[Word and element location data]

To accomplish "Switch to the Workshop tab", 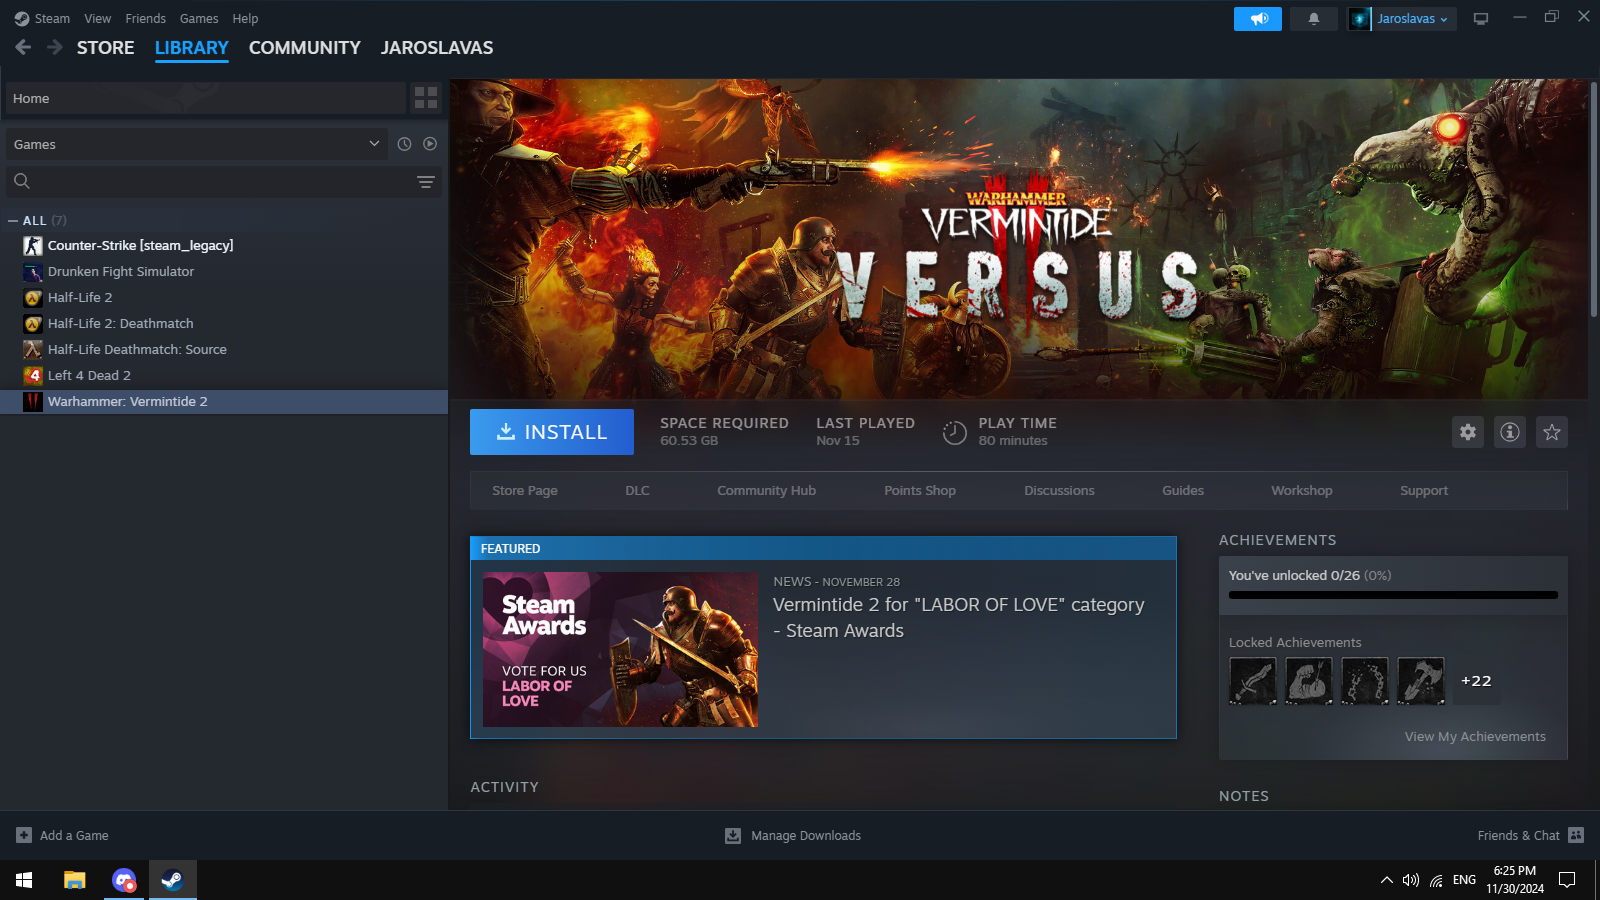I will click(1301, 490).
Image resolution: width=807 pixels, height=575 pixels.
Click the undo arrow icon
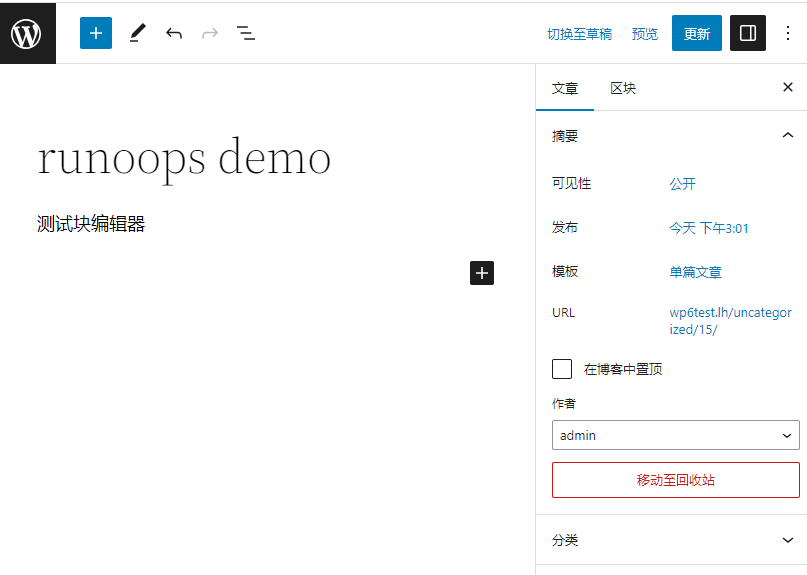174,33
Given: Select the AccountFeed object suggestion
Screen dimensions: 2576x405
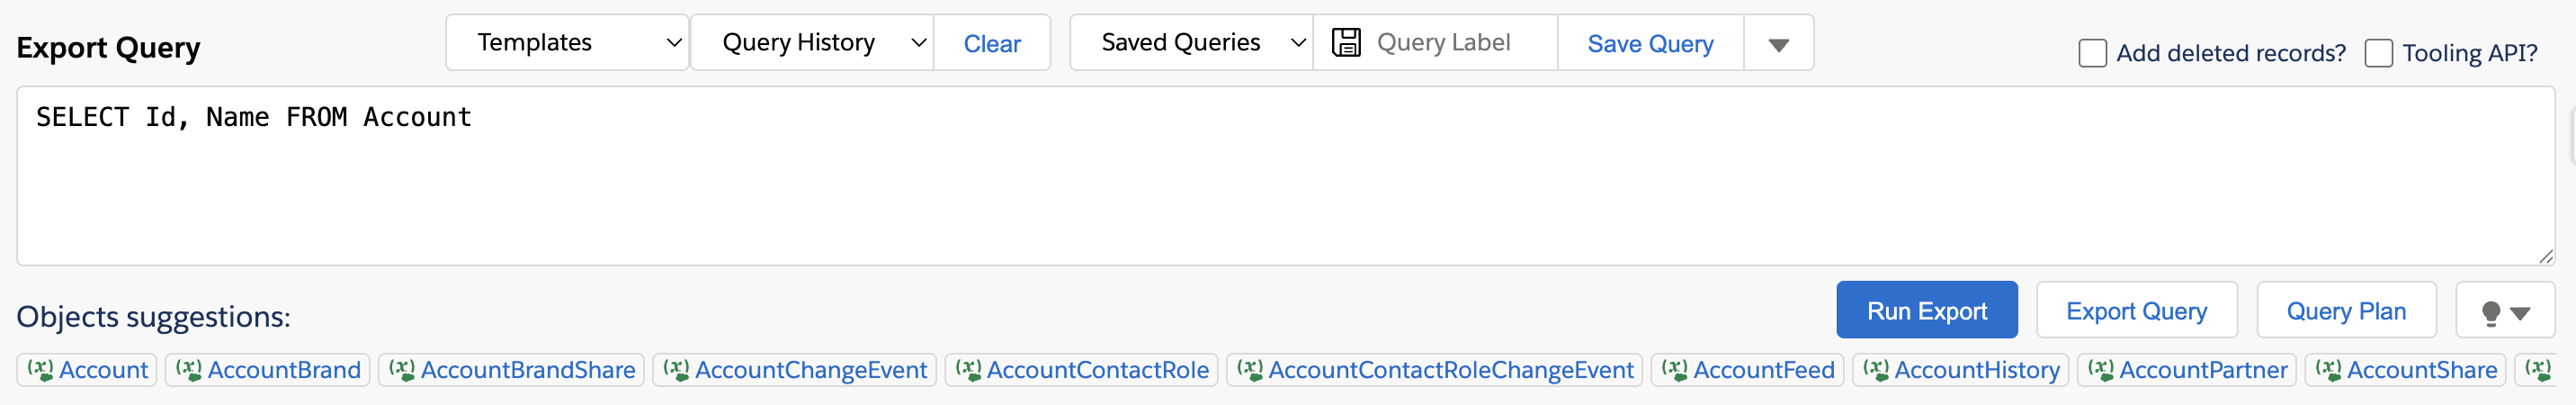Looking at the screenshot, I should pyautogui.click(x=1747, y=369).
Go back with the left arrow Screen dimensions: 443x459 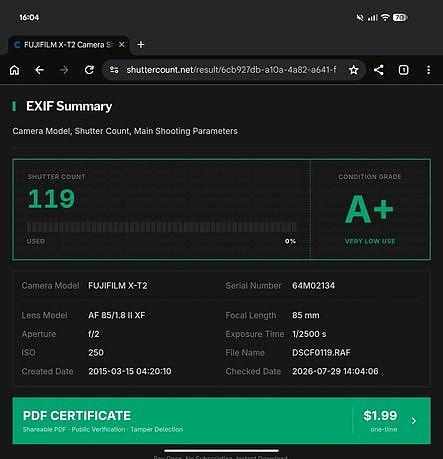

- **WHAT TO DO**
Pull out the part of the listing that opens with the line containing "Given: Select the" and runs to the end of the listing, copying each line word for word. Leave the pictures out of your answer.

- **RIGHT ANSWER**
Given: Select the AccountFeed object suggestion
Screen dimensions: 2576x405
Looking at the screenshot, I should pyautogui.click(x=1747, y=369).
Go back with the left arrow Screen dimensions: 443x459 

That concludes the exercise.